Ok, how is this done? I looked at several books tonight and none addressed this very well. Still trying "do it yourself" agility here.


----------



## TaraM1285 (Sep 24, 2009)

This article by Mary Ellen Barry: http://www.kineticdog.com/Files/2 x 2 PDF.pdf shows all the entries "around the clock" in diagrams. It was written as an alternative 2x2 method, but I think it can give you a good idea of how to start. If you didn't initially train 2x2s you could start with 2-3 poles to teach the entries and work from step 3 in the article. I started in pretty close so that there was no failure and have slowly increased the distance I am sending to the weaves.


----------



## dog27 (Apr 8, 2007)

The weave poles are the only obstacle that I felt the need to train on my own outside of classes. I got a good set of channel weaves and over 2-3 weeks gradually progressed from an open channel to inline poles. The weave entry training comes naturally with this approach, but you need lots of repetitions from different approach angles.

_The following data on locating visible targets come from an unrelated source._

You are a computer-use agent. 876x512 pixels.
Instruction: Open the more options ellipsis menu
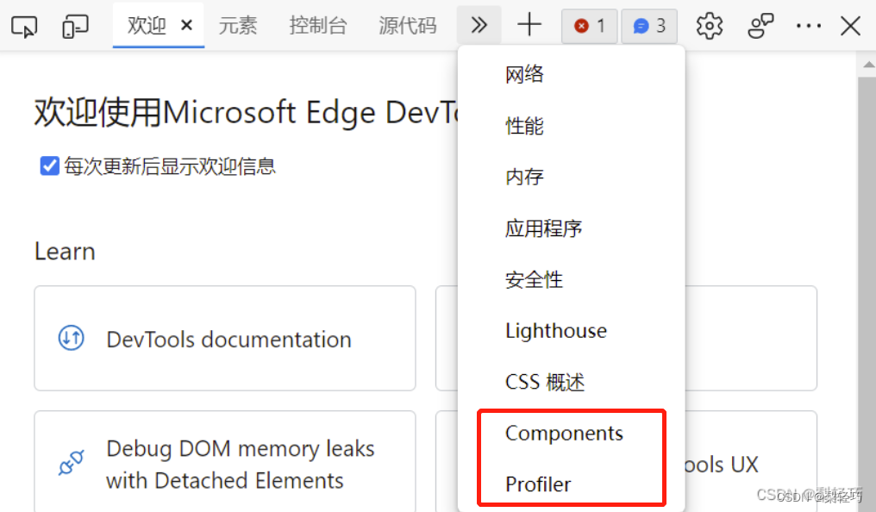click(809, 26)
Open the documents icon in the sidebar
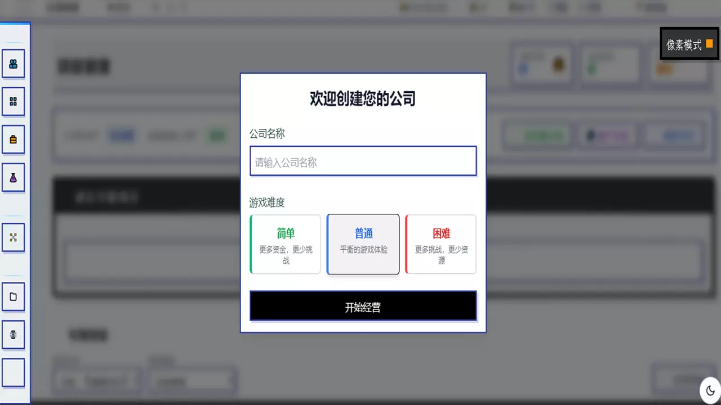The height and width of the screenshot is (405, 721). click(13, 296)
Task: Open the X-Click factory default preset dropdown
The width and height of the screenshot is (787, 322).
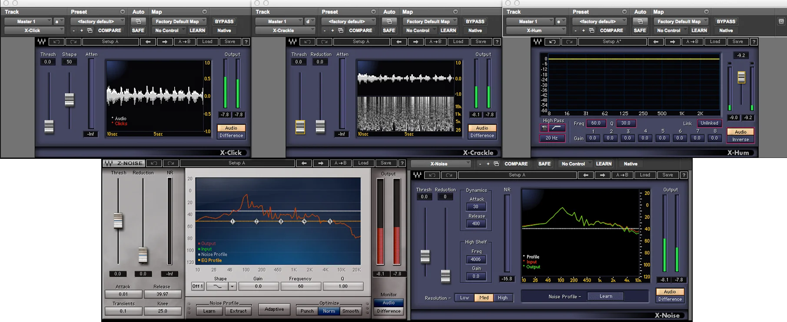Action: pyautogui.click(x=98, y=21)
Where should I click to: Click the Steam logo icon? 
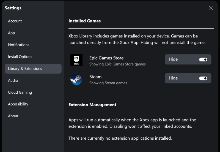[76, 79]
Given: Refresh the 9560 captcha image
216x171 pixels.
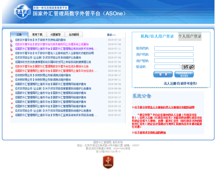Looking at the screenshot, I should click(188, 67).
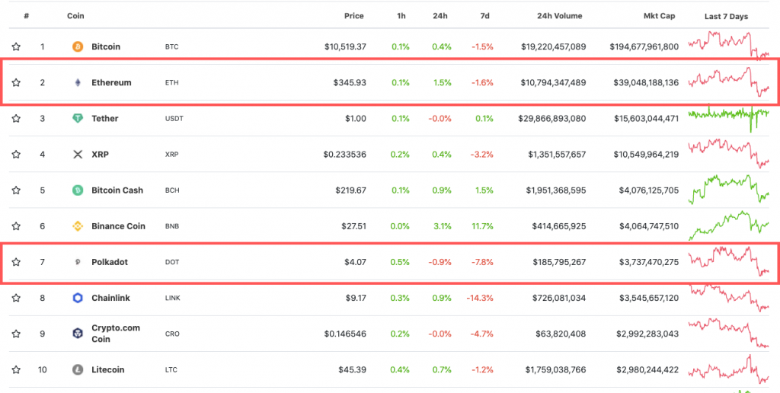Click the Chainlink blue hexagon icon
Viewport: 780px width, 393px height.
pyautogui.click(x=78, y=298)
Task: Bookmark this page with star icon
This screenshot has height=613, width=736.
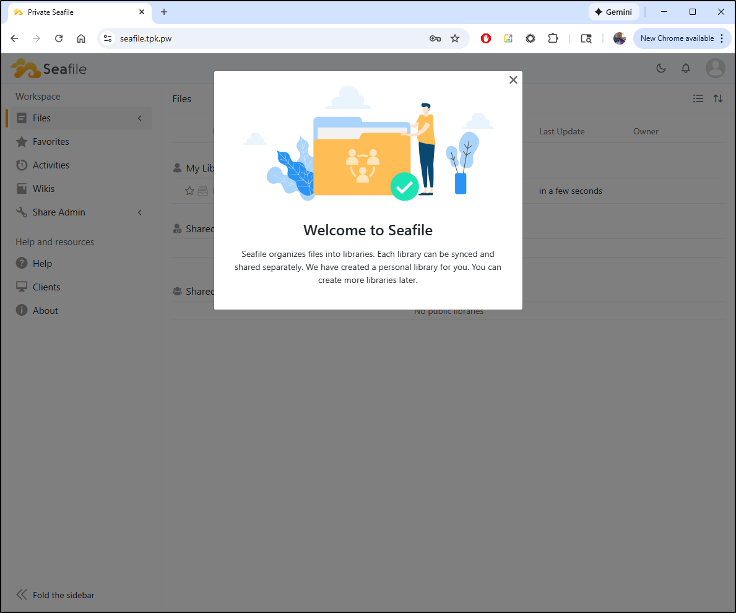Action: click(455, 38)
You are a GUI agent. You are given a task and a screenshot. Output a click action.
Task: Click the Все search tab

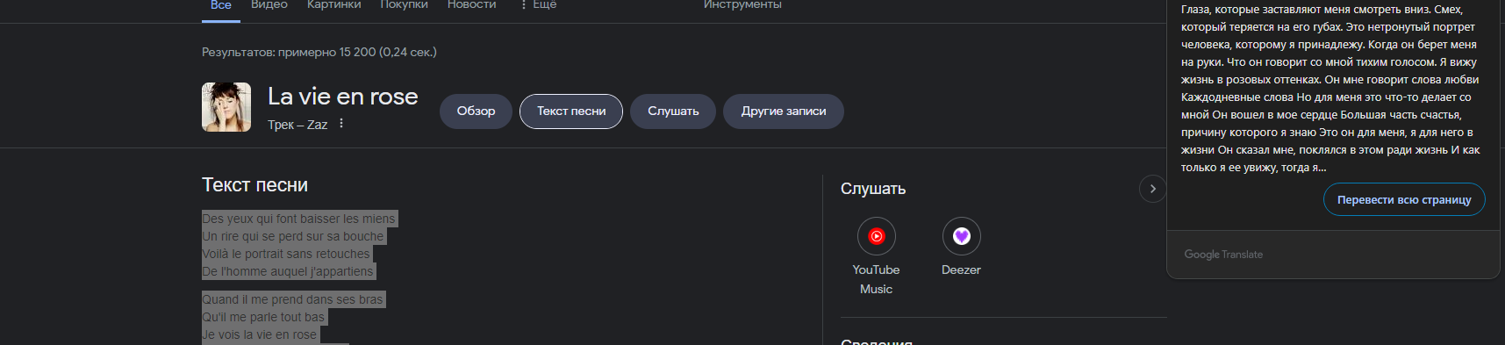pyautogui.click(x=221, y=5)
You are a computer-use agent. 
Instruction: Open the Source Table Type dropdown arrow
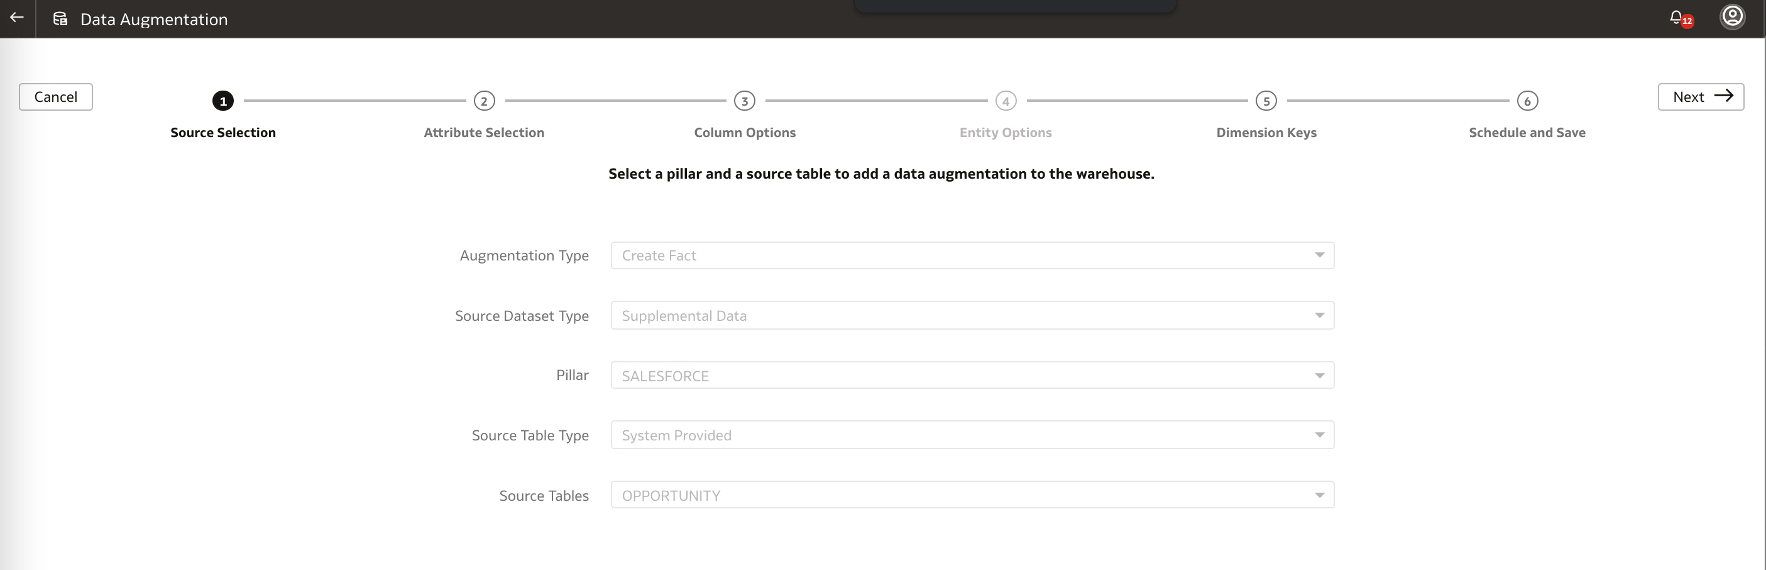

Benny is #6 in Weavers (and Tunnelers) on the top 10 list of GSDs in NADAC.


----------



## MaggieRoseLee (Aug 17, 2001)

I agree the weavepoles are a must if you want to continue in agility.

When I am just practicing entries, I remove ALL the poles on the set except the first 3. That way I am only practicing the entries and can quickly adjust to fix them or reward with the toy when they are correct. 

The idea of using a 'clock' type position to work your way all the way around the poles is good. I also use a clicker. Initially (if the dog is learning) I kind of lure but QUICKLY want the dog to start offering (I stand REALLY close to the poles too initially so kind of being a barricade so the dog goes around and makes the entry.

At the earliest stages I want my dog to think about the entries and what's going on, so I click and then treat ON THE GROUND, about a inch from the weavepole base. Trying to prevent too much handler focus. 

Once the dog is getting the entries though, I can rapidly click and roll the toy out and away as the dog successfully completes around the 3rd pole. This also helps get rid of the handler focus to keep the dog's attention to the task at hand.


----------



## Dlilly (May 24, 2011)

I highly recommend 2x2 weaving method. I had much more success with it than the channel weave poles. (Every dog is different though...)


----------



## MaggieRoseLee (Aug 17, 2001)

Dlilly said:


> I highly recommend 2x2 weaving method. I had much more success with it than the channel weave poles. (Every dog is different though...)


I've heard raves about the 2X2 method but think you really need to get the DVD's too so progress properly with the training.


----------



## lylol (Feb 18, 2009)

SmartFlix, the Web's Biggest How-To DVD Rental Store

You can rent the SG 2X2 video at SmartFlix... search on agility titles... and go to her blog and read all the help there Susan Garrett Agility Training 

For me 2x2 makes the most sense of all I tried but I did need to watch the video more than once and read all the advice


----------



## wildo (Jul 27, 2006)

All good info, but this is kind of an old thread, Dlilly. FWIW, I've been using 2x2 and doing quite well with it.


----------